LAS FRASES
Y todo porque el regidor socialista apenas tardó cinco minutos de su intervención en reconocer que «la decisión está tomada». Cualquier crítica de los grupos estaba, desde ese momento, abocada al fracaso. Sólo restaba el derecho al pataleo. Mientras el equipo de gobierno socialista cree que es una «buena decisión» construir un estacionamiento para rotación y residentes, el resto de formaciones sólo ve con buenos ojos una infraestructura destinada de manera exclusiva a los vecinos. El estacionamiento de Amárica será para residentes y de rotación.
PP, PNV, EB y EA acusaron a Lazcoz de impedir el consenso y de haber adoptado una decisión por «decretazo», como así se lo censuró Javier Maroto, portavoz popular. Y es que el alcalde negoció de manera unilateral con la empresa Vinci Park su renuncia a levantar el aparcamiento de Renfe a cambio de una compensación económica por los gastos realizados -172.000 euros que serán abonados por la firma adjudicataria de Amárica- y de que el nuevo estacionamiento fuera de rotación y de residentes. «No estoy al cien por cien satisfecho con el resultado de las negociaciones, pero bastante satisfecho», recalcó el presidente de la Corporación.

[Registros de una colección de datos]
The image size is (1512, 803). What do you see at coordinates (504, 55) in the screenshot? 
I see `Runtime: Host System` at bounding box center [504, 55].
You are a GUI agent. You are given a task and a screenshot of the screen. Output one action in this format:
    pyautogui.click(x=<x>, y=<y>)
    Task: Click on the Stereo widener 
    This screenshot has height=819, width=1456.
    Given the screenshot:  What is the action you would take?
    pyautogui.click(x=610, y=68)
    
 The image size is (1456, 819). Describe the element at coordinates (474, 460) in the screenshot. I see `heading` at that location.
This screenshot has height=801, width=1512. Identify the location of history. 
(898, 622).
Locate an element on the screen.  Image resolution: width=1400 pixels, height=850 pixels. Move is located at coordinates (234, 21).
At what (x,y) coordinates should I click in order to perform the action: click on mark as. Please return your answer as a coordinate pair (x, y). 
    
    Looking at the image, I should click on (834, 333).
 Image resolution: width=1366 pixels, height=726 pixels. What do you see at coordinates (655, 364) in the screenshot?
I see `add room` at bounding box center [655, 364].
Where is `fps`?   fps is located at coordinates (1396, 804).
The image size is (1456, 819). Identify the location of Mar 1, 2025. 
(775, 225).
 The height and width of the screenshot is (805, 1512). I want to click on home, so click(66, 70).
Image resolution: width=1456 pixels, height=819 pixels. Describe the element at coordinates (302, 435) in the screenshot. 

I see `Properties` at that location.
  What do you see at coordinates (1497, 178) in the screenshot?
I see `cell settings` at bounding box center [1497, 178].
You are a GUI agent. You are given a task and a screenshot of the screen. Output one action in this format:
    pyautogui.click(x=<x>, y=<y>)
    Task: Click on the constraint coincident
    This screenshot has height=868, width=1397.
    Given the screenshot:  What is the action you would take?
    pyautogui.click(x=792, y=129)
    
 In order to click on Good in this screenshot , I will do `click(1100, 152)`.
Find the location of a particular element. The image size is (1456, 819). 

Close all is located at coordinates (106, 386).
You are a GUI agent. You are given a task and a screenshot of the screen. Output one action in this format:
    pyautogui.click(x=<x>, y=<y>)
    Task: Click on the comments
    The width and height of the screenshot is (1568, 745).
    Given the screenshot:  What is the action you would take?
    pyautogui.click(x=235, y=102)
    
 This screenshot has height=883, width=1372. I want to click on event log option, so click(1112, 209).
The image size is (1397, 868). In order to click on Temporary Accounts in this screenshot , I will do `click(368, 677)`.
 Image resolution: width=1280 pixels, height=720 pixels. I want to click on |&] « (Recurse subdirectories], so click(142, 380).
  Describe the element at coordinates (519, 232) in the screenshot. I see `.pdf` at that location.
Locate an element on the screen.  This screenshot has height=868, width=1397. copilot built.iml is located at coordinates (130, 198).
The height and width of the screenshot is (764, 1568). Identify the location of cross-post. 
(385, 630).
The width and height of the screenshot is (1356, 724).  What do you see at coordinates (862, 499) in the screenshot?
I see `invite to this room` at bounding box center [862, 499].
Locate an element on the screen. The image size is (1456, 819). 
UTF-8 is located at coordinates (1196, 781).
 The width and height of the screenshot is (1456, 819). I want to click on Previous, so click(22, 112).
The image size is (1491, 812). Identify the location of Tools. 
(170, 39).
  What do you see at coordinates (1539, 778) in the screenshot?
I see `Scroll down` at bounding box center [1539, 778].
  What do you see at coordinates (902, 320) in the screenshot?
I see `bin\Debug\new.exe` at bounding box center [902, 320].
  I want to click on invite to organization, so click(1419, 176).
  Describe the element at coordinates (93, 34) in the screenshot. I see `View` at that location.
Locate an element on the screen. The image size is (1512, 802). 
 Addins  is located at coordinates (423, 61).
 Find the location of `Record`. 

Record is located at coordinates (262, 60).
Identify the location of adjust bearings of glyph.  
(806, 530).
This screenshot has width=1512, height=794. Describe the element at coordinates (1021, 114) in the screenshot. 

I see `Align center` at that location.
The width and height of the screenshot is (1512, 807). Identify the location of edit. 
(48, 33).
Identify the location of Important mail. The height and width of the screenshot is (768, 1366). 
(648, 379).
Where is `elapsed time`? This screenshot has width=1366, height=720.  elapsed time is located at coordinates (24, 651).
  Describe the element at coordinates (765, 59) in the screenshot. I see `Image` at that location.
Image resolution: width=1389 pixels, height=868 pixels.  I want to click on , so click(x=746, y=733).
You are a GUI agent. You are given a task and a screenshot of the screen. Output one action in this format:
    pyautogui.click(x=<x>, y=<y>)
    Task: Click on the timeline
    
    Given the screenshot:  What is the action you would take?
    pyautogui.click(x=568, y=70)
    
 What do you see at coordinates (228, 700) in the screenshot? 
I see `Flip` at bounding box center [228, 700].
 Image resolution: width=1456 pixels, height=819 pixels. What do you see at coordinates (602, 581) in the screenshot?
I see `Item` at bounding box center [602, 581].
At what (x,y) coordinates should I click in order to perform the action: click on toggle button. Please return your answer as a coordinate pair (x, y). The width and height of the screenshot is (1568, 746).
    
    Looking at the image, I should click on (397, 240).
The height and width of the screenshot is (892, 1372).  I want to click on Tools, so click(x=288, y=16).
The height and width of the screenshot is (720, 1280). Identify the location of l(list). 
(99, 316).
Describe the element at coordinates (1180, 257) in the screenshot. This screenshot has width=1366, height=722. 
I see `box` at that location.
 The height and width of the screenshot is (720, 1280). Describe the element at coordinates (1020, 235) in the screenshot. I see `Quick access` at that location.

### TAREA ASIGNADA 1
Según el texto sobre el estacionamiento de Amárica, ¿a cuánto asciende la compensación económica por los gastos realizados y quién la abonará?
### TAREA ASIGNADA 2
Retome el texto sobre el estacionamiento de Amárica y prosiga su redacción a partir de la última frase.

### RESPUESTA FINAL 1
Asciende a 172.000 euros y la abonará la firma adjudicataria de Amárica.

### RESPUESTA FINAL 2
Sus explicaciones no impidieron que todos los partidos le acusaran de ignorarlos en las conversaciones con la empresa. «Estoy seguro de que si hubiera contado con nosotros, la capacidad de negociación hubiese sido mayor», le espetó Mikel Martínez, portavoz del PNV. José Navas, de EB, aseguró que el proceso le generaba «dudas» y Antxon Belakortu, de EA, censuró a Lazcoz por «no haber contado con todos».
«Abrir una vía de agua»
Los grupos coincidieron también en que la construcción de un aparcamiento subterránero en la plaza de Amárica pone en riesgo el plan de movilidad de la ciudad, que apuesta por desterrar del centro el tráfico privado. «Ha abierto una vía de agua en el plan y al final el barco se puede hundir», le criticaron Javier Maroto y Mikel Martínez. El portavoz popular recordó que la decisión del Gabinete Lazcoz va en contra del dictamen de los técnicos. «Cambia proyectos -en referencia al de Renfe- por otros peores», subrayó. Lazcoz se justificó en el hecho de que, a su juicio, el plan de movilidad «es un marco de actuación, no un catecismo».